A team of researchers led by Mohammed Bensaid of Sanofi-Aventis, the company that has developed rimonabant, reported on these latest developments in the July 2007 issue of Hepatology, the official journal of the American Association for the Study of Liver Diseases.

In their study involving liver function in obese rats, the researchers said they found that rimonabant reduced markers of liver damage, decreased levels of pro-inflammatory proteins, and improved lipid profiles.

Male obese rats were given rimonabant orally daily for 8 weeks and had their food intake monitored; control animals received the same amount of food as those receiving rimonabant.

The researchers reported the results showed treatment with rimonabant reduced liver enlargement, completely abolished hepatic steatosis, and decreased blood levels of enzyme markers that indicate liver damage.

It also strongly reduced levels of hepatic TNFa, a pro-inflammatory protein thought to induce insulin resistance in the liver and be involved in the progression of steatosis to hepatic fibrosis and cirrhosis.

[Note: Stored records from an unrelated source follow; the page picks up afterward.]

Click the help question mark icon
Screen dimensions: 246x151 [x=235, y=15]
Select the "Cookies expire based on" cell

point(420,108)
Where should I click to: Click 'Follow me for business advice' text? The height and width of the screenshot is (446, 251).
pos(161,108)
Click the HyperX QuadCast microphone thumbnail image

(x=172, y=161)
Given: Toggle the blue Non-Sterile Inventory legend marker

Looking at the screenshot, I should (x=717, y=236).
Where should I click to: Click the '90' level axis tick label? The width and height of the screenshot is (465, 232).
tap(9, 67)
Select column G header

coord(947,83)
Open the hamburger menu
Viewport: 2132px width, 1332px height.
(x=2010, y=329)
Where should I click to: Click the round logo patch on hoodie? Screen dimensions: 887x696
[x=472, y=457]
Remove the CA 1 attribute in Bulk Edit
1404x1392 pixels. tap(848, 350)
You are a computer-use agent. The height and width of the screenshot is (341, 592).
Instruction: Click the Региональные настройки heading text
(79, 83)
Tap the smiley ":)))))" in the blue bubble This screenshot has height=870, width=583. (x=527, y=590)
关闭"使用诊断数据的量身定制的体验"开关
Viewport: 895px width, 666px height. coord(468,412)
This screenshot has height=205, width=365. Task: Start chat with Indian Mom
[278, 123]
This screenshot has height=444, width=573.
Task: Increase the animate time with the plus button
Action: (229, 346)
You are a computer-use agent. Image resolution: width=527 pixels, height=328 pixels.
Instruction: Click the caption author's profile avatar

"Our hypothesis is that the multi-protective effects of rimonabant may be mediated for a large part by both the reduction in pro-inflammatory cytokines such as TNFa and the increase in anti-inflammatory and protective cytokines or hormones such as adiponectin," the researchers said.

"This suggests a potential clinical application for this CB1 receptor antagonist in the treatment of liver diseases associated with obesity and the metabolic syndrome," they added.

The researchers also emphasized that these results were not (or were only slightly observed) in the control animals eating the same diet but not given rimonabant, demonstrating the beneficial effects of the drug compared to diet alone.